オイルショックの時とは違い、今回はもともと潤沢に商品そのものがあったにもかかわらず、短期集中の大量購入という、通常では考えられない消費行動によって起こったことなのだ(1973年のオイルショックによるトイレットペーパー騒動は、「原油の高騰により、紙を節約して欲しい」という政府声明が生活者の不安を煽ったのが要因と言われている)。
しかもその「大量購入」の要因となったのは、「デマ」だった。

そのような「パニック購入」という行動に人が出てしまうのは、何故だろうか?
上述したように「また同じことが起きたら大変だ!」という、不安感だろう。
違う言い方をするなら、「安心をしたい」ということになる。
単に「安心をしたい」というだけなら、常識的な数量で納得できるのでは?と思うかもしれないが、今のように「様々な商品が、潤沢にある」という状況しか知らない人たちにとって、「自分のストックが減る」ことそのものが不安なのかもしれない。

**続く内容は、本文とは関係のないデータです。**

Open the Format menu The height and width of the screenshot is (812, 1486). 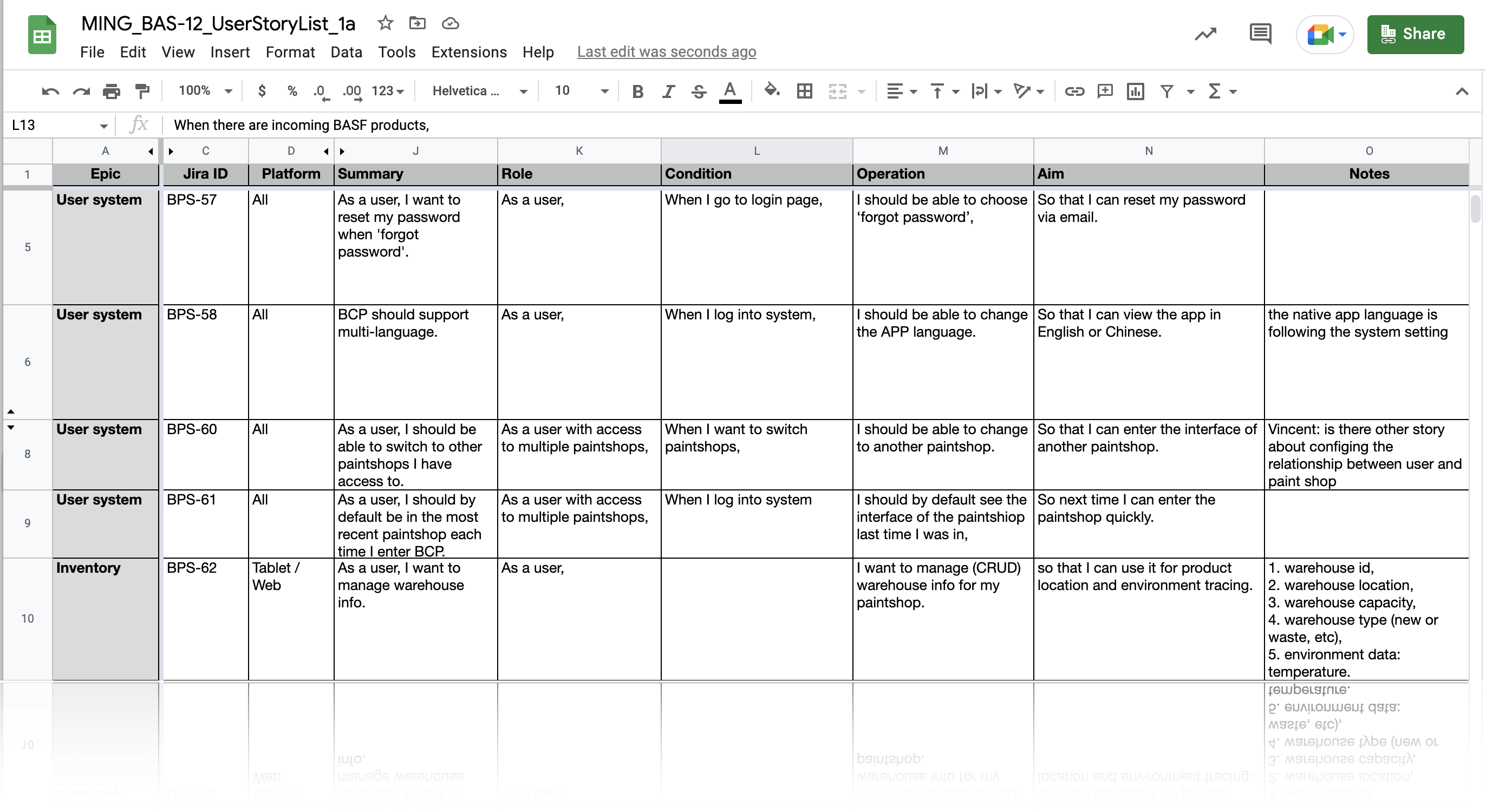coord(290,52)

「利己的行動」と言って批難することが簡単だが、利己的行動を起こす前に一つ考えることで「利己的行動」が、「利他的行動」へと変化していく。
例えば、「自分が心地よいと感じる環境を整えたい」というのは「利己的発想」だが、「自分が心地よいと感じる環境とは、どんな環境でどのような人たちが関わっているのだろう?」と視点を変え、「関わっている人たちも心地よい環境になれば、もっと素敵だな~」と発想を広げていく。このような少しだけ視点を変え、発想を転換することで「利己的」だったモノ・コトは、「利他的」に発展をしていく。

そのために必要なことは、やはり「余裕」と「教養」ということだろう。
今私たちが考えなくてはいけないのは、「利己的行動」をいかに「利他的行動」へと変えていくのか?ということではないだろうか?